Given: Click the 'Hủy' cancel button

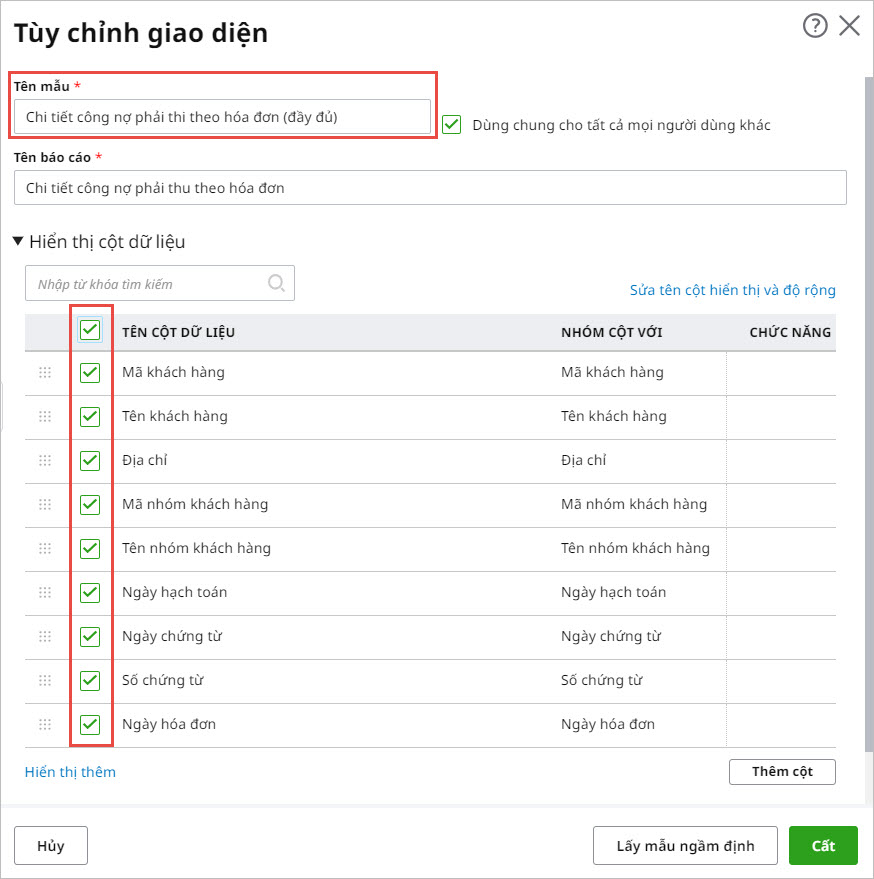Looking at the screenshot, I should click(51, 845).
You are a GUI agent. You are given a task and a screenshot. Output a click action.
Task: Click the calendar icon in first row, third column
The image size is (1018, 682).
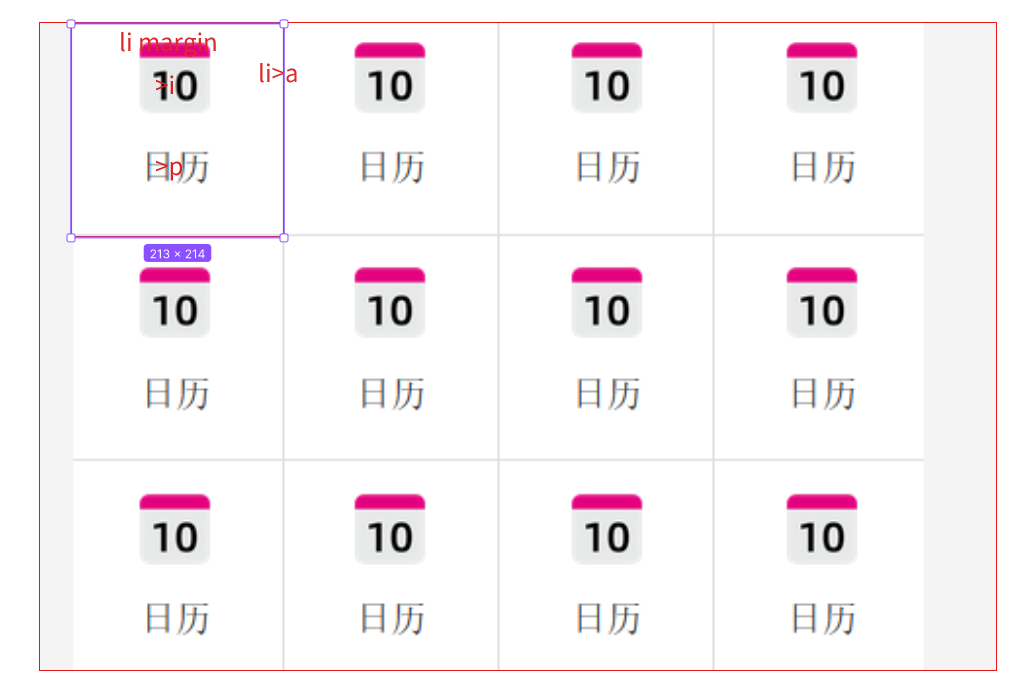[x=606, y=78]
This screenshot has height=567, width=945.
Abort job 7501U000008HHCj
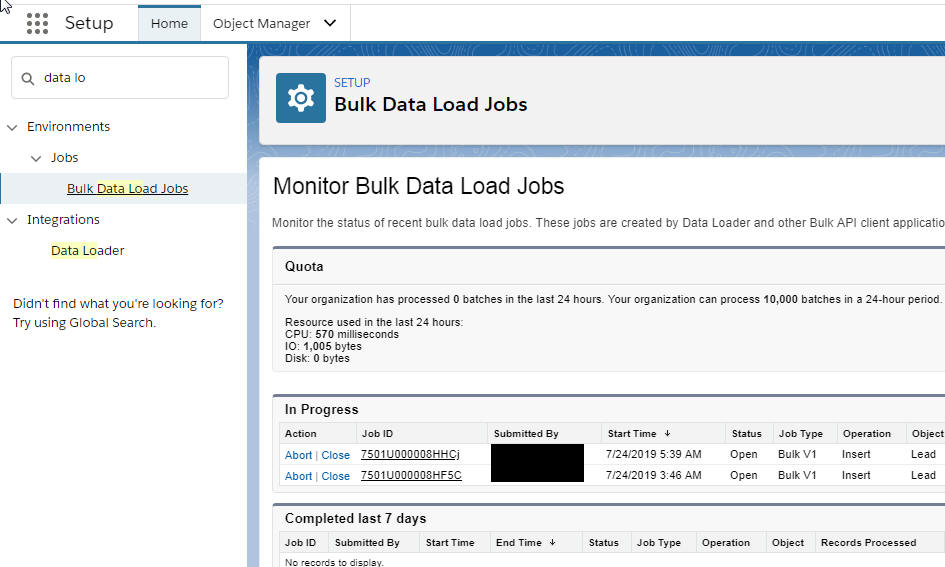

================================

Assignment | Quote exactly, and only, the lines from the one containing "You are a GUI" through the last line of the records above, both included; leave out any pictures.

Exercise response |
You are a GUI agent. You are given a task and a screenshot. Output a click action.
Task: Click the calendar icon in first row, third column
The image size is (1018, 682).
[x=606, y=78]
This screenshot has height=567, width=945.
Abort job 7501U000008HHCj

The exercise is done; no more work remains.